I often plop myself down in my Vice Chancellor’s office (when he’s available to talk, of course) and share my brilliant visions with him (I’m sure he’s thrilled to see me coming each time). He’s actually really supportive, encouraging, and motivational. If I bring him a bit of a concept for an event, like our first ever Summer Institute for Teaching Excellence (SITE) event I created, which we’re hosting next week on campus, he doesn’t balk and start rattling off reasons why it won’t work. He normally asks what is entailed, tells me to go for it, and asks how he can help.
This is one reason I have finally drawn the magical third card, with no tears or tatters this time, completing the top talent trio for myself and reaching what I believe is, for myself, the most fulfilled professional pinnacle. I am fully engaged with my division, fully engaged in academics, fully collaborating across the lines of staff/faculty, and fully engaged with my students.

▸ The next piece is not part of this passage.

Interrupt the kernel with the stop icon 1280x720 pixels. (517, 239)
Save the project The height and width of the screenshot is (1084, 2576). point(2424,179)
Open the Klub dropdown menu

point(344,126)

I’m also fully engaged outside of campus, attempting to maintain connections with recruiters, employers, and other contacts in order to better serve my students. Is my campus perfect? Absolutely not. I’m just making the choice to engage anyway.
So back to my personal response to the question: “What’s your part in it, if you’re holding the three magic cards, and your organization isn’t perfect?”
You get busy. You do something about it. You stop whining and gossiping and belly-aching and sitting on your tail in your office and doing the same old-same old-same old day after day. You accept the things you cannot change and ask for courage to change the things you can. And by all means, seek wisdom to know the difference. You smile often even if others don’t. You spend your time around elevator people who bring you up and avoid basement people who drag you down. You pour yourself into what you love.
The choice is ultimately yours. Sure, those around you will always make mistakes, including your company or organization. But are you going to let those mistakes determine and affect your daily choices regarding your own ability, engagement, and aspiration?
That’s your mistake to make—but since you’re top talent, I’m sure you’ll focus on making the magic happen.